December 26, 2024

House GOP Votes to Keep Liz Cheney as Chair, Not Punish Marjorie Taylor Greene

Liz Cheney #LizCheney

Rep. Liz Cheney (R-Wy.) survived an attempt to remove her from a key GOP House leadership position for voting to impeach former President Donald Trump, while Republican leadership refused to take action against Rep. Marjorie Taylor Greene (R-Ga.) on Wednesday.

House Republicans voted 145-61 against removing Cheney as chair of the House Republican Conference during a secret ballot vote on Wednesday night. Democrats plan to force a Thursday vote to strip House committee assignments from Greene, who has been heavily criticized for resurfaced social media activities in support of far-right extremism, despite GOP leadership failing act on the matter themselves.

Cheney holds the third highest ranking GOP leadership position in the House and was the most prominent of 10 Republicans who joined with Democrats in voting to impeach Trump over his alleged incitement of the January 6 insurrection at the U.S. Capitol.
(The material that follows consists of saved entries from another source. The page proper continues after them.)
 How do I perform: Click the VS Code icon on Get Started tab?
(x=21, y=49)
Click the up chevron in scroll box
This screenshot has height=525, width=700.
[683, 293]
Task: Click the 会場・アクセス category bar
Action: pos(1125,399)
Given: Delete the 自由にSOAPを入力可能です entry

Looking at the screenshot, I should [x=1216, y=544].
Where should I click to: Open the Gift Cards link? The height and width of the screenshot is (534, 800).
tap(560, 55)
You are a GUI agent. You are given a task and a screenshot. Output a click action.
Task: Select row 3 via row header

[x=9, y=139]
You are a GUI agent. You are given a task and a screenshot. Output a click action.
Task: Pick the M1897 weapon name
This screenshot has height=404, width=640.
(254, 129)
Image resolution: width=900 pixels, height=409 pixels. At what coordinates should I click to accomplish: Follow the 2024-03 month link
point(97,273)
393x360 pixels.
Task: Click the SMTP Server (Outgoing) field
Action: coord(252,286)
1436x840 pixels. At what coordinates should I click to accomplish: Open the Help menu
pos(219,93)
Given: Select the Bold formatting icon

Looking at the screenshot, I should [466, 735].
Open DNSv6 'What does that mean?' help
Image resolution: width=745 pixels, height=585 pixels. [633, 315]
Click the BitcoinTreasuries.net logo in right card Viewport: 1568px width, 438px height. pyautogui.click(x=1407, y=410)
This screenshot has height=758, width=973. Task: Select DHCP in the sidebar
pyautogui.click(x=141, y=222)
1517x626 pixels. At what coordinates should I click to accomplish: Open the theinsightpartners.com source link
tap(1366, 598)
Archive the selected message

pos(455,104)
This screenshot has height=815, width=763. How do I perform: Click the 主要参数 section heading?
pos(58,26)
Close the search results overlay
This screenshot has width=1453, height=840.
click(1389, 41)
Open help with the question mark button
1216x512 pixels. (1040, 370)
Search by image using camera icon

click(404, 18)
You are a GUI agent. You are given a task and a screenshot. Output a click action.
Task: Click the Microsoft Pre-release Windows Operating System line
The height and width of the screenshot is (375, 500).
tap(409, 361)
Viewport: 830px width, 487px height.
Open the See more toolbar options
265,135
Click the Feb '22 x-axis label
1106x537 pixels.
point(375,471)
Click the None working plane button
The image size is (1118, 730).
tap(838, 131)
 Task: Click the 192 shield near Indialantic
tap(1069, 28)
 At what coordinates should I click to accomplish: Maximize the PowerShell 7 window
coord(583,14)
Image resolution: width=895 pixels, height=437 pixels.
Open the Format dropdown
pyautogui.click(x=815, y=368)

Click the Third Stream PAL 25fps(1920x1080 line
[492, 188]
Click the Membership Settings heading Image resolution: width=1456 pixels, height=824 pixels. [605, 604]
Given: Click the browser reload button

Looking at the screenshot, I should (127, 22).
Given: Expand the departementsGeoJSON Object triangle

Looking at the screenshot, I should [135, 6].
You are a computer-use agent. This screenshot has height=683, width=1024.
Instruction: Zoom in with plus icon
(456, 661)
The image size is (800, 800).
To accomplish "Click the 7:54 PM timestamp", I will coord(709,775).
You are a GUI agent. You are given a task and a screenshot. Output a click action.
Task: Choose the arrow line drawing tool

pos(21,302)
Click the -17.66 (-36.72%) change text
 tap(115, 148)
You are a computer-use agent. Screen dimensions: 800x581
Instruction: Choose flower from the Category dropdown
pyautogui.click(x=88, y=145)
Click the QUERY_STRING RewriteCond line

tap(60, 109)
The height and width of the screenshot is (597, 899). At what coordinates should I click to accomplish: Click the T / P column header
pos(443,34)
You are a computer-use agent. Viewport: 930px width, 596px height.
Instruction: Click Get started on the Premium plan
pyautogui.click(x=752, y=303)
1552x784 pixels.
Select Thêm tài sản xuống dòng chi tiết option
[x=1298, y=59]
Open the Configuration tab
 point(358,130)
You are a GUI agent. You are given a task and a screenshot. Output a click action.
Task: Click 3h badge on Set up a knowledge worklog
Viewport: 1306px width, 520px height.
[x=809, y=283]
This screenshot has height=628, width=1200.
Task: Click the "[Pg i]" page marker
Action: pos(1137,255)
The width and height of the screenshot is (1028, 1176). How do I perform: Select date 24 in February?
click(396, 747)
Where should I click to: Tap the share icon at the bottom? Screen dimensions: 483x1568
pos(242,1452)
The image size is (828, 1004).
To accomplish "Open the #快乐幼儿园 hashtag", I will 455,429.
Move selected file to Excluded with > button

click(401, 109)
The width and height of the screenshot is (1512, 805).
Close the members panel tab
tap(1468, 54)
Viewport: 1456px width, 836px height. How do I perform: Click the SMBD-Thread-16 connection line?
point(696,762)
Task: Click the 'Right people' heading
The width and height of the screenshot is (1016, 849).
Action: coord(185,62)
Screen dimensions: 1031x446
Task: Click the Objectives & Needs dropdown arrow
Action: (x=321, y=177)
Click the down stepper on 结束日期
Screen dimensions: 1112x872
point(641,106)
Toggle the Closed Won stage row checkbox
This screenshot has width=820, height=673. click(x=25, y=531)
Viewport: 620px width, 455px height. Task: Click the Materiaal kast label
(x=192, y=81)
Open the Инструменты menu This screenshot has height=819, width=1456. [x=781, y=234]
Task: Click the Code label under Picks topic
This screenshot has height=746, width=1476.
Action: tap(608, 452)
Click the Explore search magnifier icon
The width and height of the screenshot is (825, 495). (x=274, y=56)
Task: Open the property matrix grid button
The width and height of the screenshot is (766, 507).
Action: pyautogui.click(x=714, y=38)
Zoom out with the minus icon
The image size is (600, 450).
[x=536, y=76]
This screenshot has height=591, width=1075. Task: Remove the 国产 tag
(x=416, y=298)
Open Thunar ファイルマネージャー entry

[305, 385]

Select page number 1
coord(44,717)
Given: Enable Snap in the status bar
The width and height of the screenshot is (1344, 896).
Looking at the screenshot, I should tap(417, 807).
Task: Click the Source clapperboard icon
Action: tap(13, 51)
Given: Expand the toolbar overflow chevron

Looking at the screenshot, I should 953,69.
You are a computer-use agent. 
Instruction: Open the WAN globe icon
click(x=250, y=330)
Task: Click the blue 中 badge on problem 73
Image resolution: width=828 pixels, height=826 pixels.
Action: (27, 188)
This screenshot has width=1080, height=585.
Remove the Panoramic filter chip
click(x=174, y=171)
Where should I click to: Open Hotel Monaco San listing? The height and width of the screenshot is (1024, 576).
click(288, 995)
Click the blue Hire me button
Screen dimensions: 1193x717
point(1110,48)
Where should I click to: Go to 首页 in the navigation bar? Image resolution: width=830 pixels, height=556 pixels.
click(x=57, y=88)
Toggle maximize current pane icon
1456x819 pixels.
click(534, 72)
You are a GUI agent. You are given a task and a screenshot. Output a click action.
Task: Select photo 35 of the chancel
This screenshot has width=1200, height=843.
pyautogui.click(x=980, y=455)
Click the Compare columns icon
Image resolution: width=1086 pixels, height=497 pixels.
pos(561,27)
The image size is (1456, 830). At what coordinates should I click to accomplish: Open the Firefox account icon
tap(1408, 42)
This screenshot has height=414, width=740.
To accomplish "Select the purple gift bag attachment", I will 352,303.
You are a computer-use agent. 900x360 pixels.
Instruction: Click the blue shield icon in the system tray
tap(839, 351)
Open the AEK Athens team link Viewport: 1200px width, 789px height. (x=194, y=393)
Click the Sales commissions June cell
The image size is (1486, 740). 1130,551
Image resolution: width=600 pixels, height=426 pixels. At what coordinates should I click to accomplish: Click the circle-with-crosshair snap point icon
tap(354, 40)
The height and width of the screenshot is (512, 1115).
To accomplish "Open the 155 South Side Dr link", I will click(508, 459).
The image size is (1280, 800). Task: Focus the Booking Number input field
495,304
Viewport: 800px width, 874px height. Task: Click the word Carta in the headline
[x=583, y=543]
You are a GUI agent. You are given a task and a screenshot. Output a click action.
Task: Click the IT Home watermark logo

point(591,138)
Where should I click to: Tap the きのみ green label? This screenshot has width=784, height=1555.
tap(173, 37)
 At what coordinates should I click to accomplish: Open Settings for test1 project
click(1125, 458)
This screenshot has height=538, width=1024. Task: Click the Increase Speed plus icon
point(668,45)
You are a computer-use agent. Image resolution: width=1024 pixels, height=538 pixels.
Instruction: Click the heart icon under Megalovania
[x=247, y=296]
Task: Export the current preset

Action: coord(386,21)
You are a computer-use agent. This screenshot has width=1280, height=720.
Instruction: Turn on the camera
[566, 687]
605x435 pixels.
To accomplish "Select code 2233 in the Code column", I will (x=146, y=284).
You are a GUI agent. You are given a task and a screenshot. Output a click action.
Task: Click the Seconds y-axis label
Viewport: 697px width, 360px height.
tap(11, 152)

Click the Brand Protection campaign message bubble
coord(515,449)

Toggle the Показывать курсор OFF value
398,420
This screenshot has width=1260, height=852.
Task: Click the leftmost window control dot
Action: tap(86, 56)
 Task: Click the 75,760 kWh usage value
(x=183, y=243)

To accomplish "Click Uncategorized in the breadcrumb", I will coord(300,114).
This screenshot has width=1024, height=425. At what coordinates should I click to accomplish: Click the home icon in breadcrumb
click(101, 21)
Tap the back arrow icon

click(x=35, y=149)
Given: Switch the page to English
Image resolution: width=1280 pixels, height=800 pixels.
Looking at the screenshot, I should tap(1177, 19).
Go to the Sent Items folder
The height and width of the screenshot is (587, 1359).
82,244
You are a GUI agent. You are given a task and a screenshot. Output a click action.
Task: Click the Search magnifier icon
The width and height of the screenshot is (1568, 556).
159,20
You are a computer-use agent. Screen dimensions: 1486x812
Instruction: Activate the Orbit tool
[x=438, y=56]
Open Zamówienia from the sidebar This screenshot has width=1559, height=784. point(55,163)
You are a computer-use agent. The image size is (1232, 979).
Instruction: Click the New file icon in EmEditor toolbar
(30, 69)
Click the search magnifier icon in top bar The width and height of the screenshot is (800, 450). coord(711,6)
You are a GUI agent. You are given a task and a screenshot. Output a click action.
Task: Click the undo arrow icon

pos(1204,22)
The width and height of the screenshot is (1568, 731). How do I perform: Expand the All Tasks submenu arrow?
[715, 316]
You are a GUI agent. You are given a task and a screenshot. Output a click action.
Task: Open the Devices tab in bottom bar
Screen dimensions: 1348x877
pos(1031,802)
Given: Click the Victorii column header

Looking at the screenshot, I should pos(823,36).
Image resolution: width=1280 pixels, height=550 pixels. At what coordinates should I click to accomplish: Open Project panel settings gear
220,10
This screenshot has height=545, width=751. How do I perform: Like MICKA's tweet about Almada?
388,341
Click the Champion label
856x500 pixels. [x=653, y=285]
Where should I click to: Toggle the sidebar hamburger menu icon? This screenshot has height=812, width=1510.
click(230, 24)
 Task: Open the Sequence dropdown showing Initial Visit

Trump is the only president in U.S. history to be impeached twice and will be facing an unprecedented second impeachment trial in the Senate starting next week.

Cheney, the daughter of former Vice President Dick Cheney, has continued to defend for her vote to impeach Trump despite substantial outcry from loyalists of the former president. During a closed-door GOP meeting on Wednesday, she told colleagues “I won’t apologize for the vote,” according to an Associated Press report citing a person familiar with the session who spoke on the condition of anonymity.

Greene was heavily associated with pro-Trump conspiracy theories like QAnon and Pizzagate prior to being elected to Congress last November. She has been under mounting pressure in recent days and weeks due to reporting on Facebook activities that appear to reveal her past support for extremist positions like advocating the murder of prominent Democrats including Speaker of the House Nancy Pelosi (Calif.).

Rep. Liz Cheney (R-Wy.) is pictured walking inside the U.S. Capitol in Washington, D.C. on February 3, 2021. Tasos Katopodis/Getty

Calls for the GOP to remove Greene from her committee assignments were rejected by House Minority Leader Kevin McCarthy (R-Calif.) after holding a meeting with the freshman congresswoman. McCarthy denounced Greene’s social media activities but accused Democrats of refusing a “path to lower the temperature” in favor of a “partisan power grab.”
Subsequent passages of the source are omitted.